■ **Work instructions**:
In the entries below, which lines run from the one with "Open the preview zoom scaling dropdown arrow" through the one with "Tap the Android back navigation icon"? Repeat exactly those, both included, and no pictures.

[Stored records]

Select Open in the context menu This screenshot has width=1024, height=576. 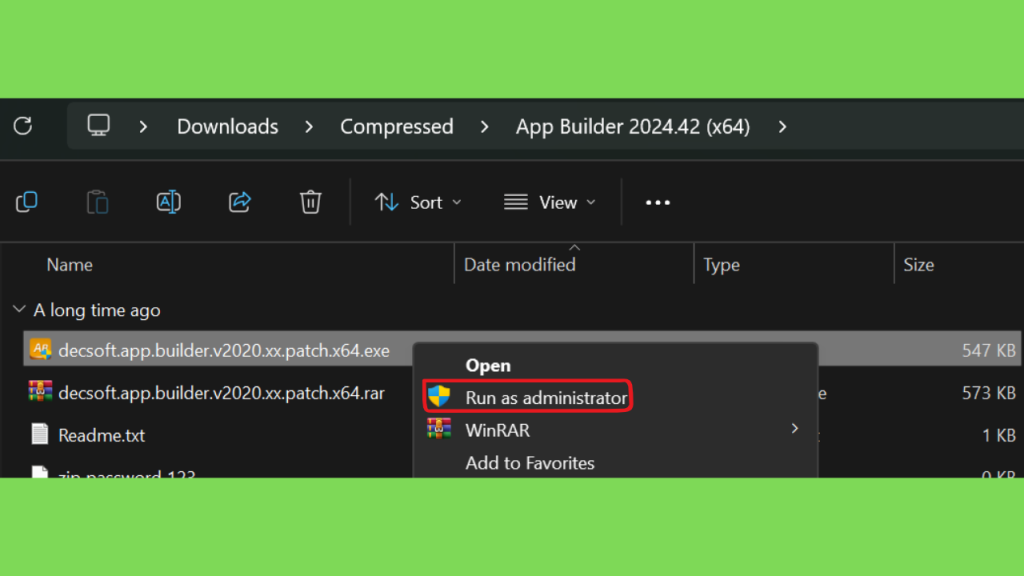[488, 366]
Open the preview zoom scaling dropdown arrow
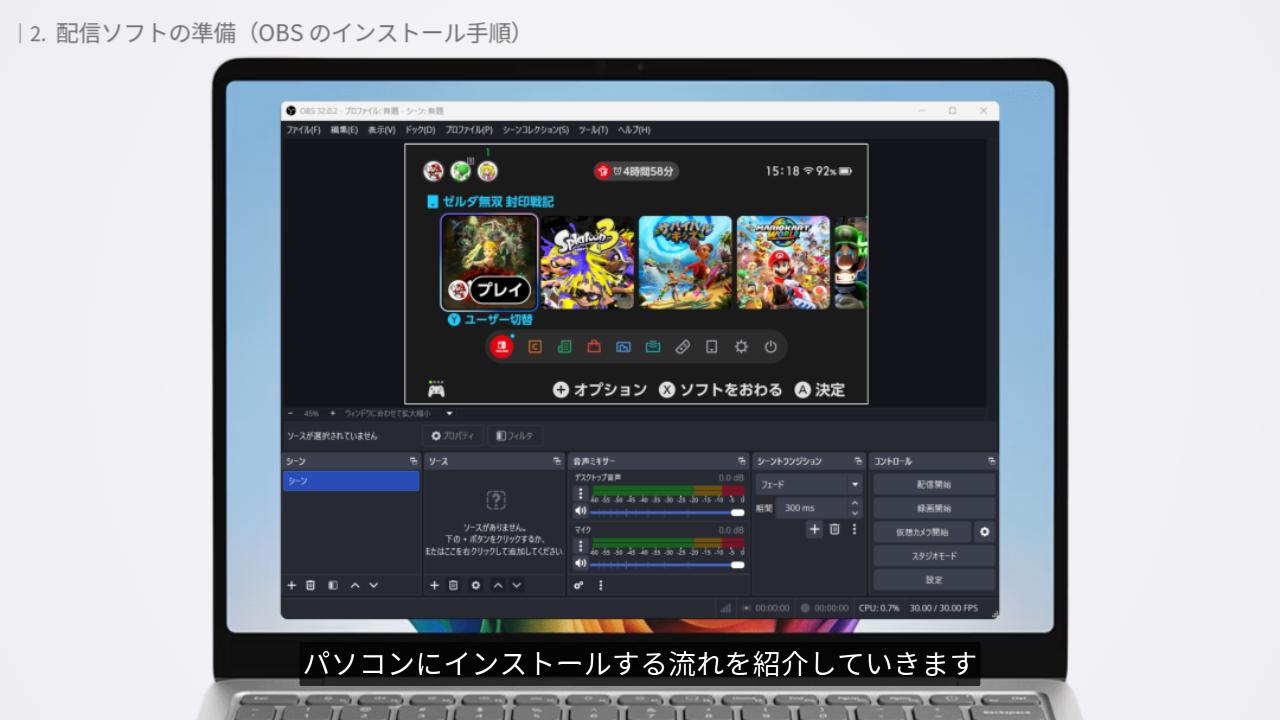Viewport: 1280px width, 720px height. point(449,413)
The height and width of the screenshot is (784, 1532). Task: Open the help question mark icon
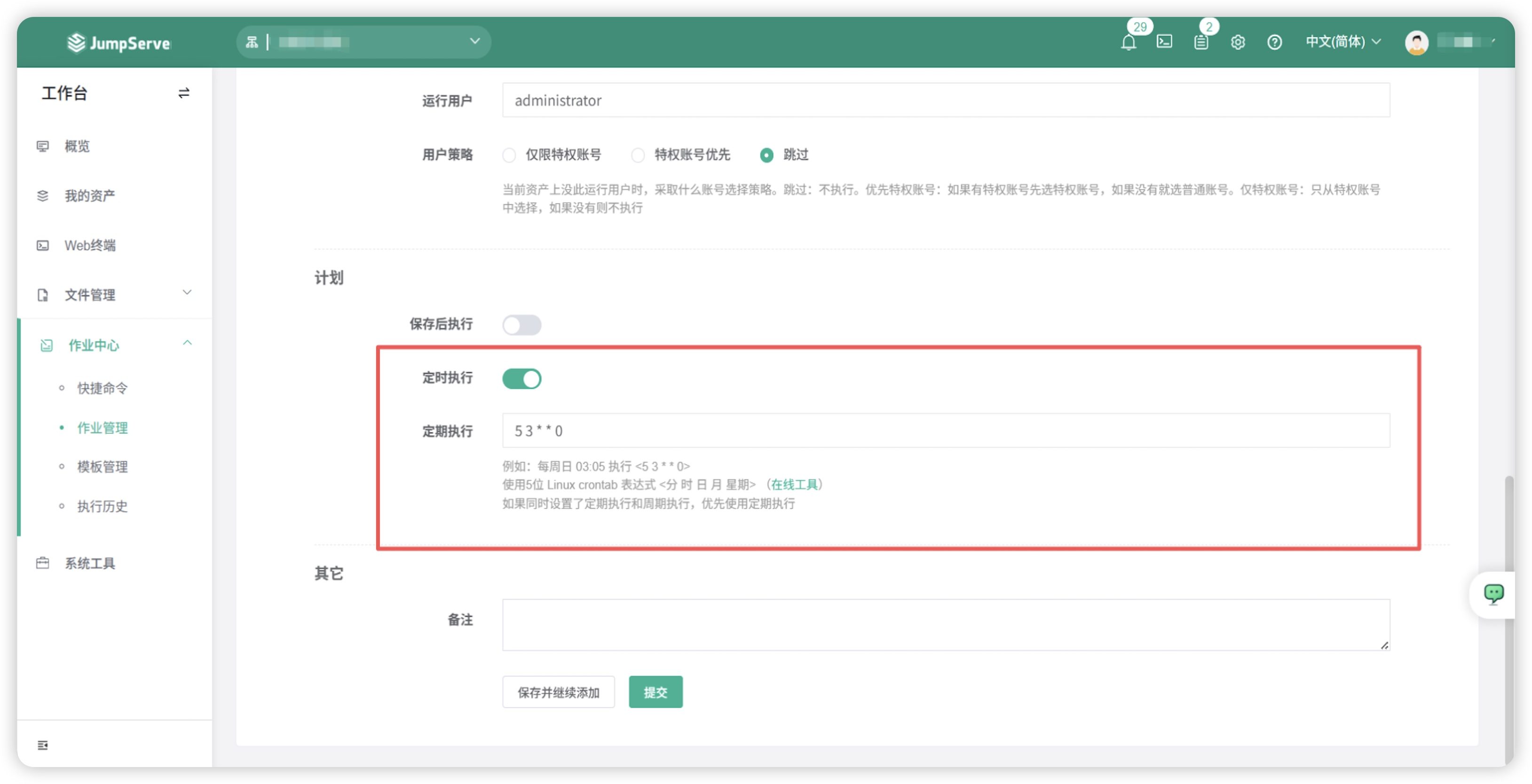tap(1274, 42)
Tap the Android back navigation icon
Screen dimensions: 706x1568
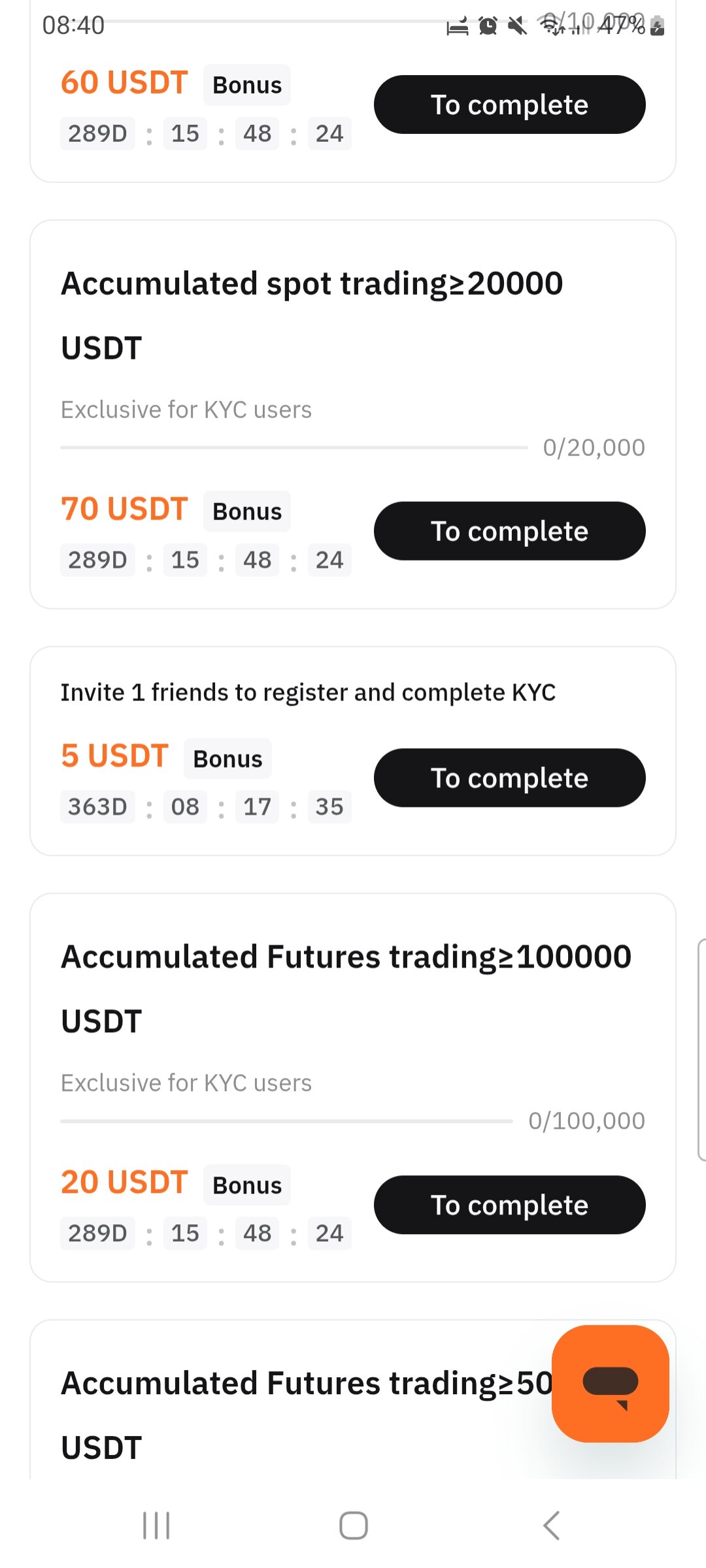pyautogui.click(x=551, y=1526)
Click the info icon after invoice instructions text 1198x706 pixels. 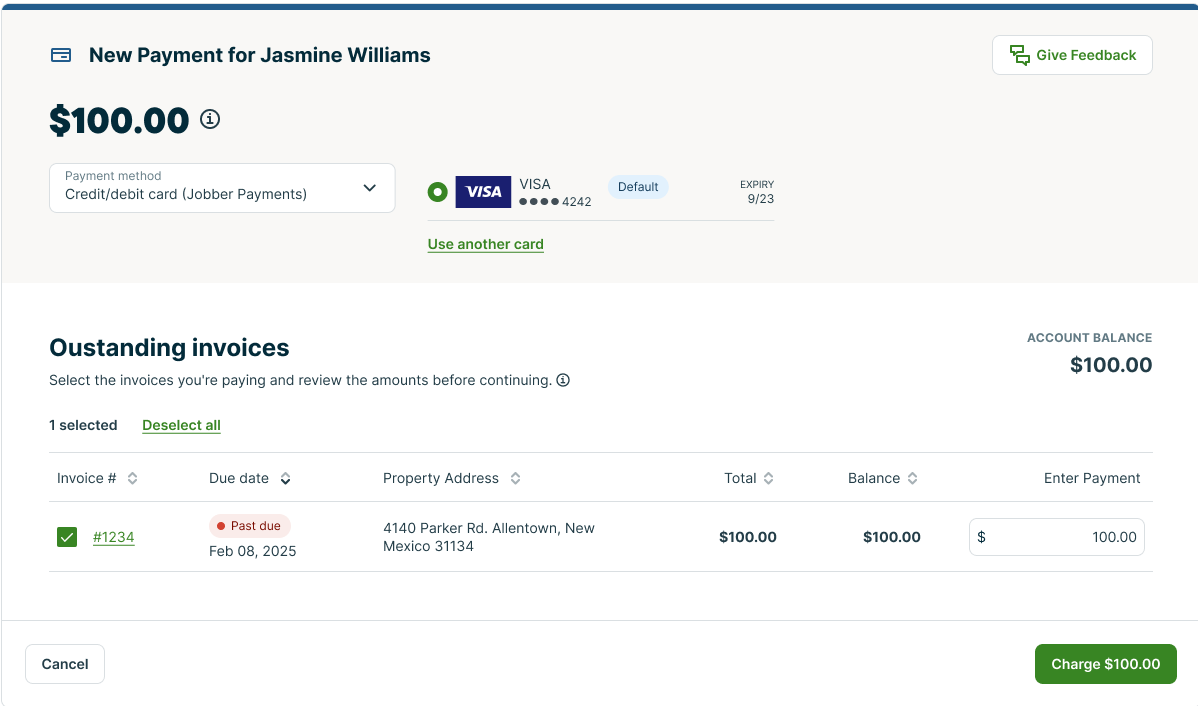(563, 380)
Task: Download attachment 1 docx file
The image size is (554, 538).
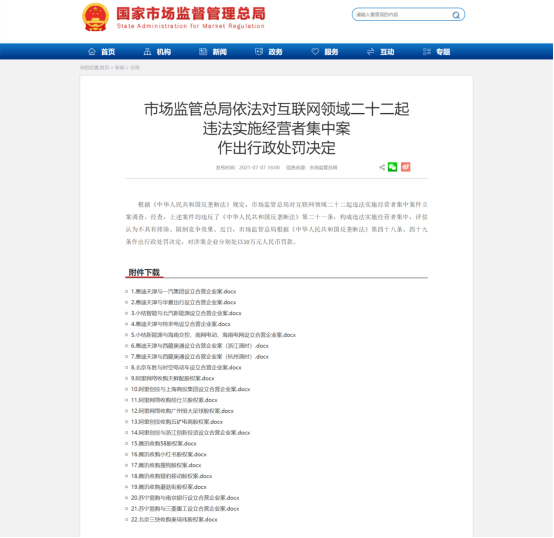Action: tap(183, 291)
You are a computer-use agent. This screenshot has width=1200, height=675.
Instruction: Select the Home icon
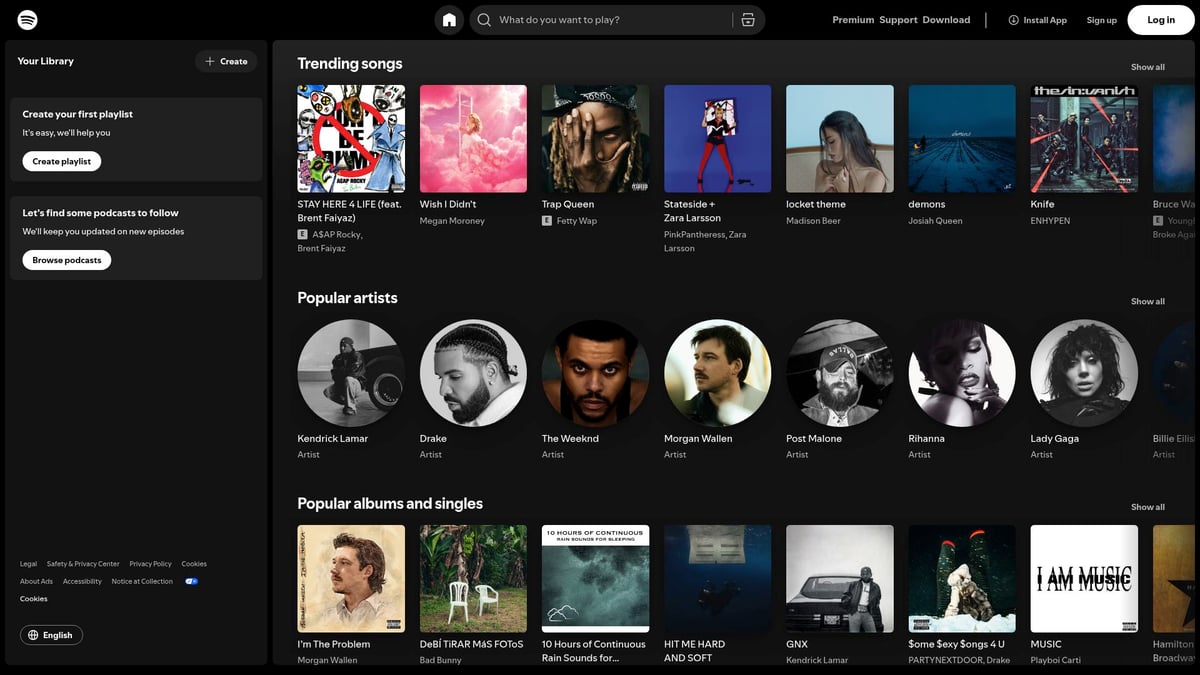[x=448, y=19]
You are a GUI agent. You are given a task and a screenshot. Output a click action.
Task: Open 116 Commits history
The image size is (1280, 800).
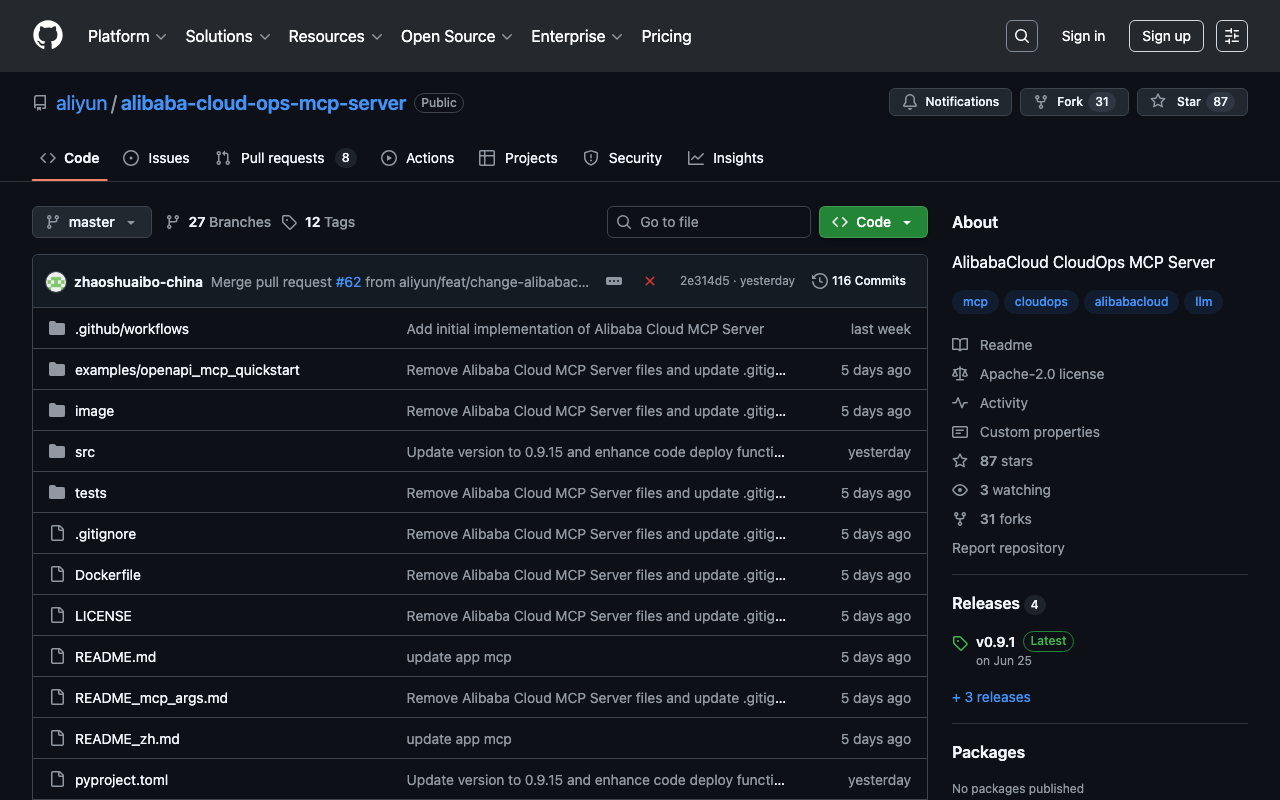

■ **Task answer**:
Open the preview zoom scaling dropdown arrow
Viewport: 1280px width, 720px height. point(449,413)
The height and width of the screenshot is (784, 1532). Task: Open the help question mark icon
tap(1274, 42)
Tap the Android back navigation icon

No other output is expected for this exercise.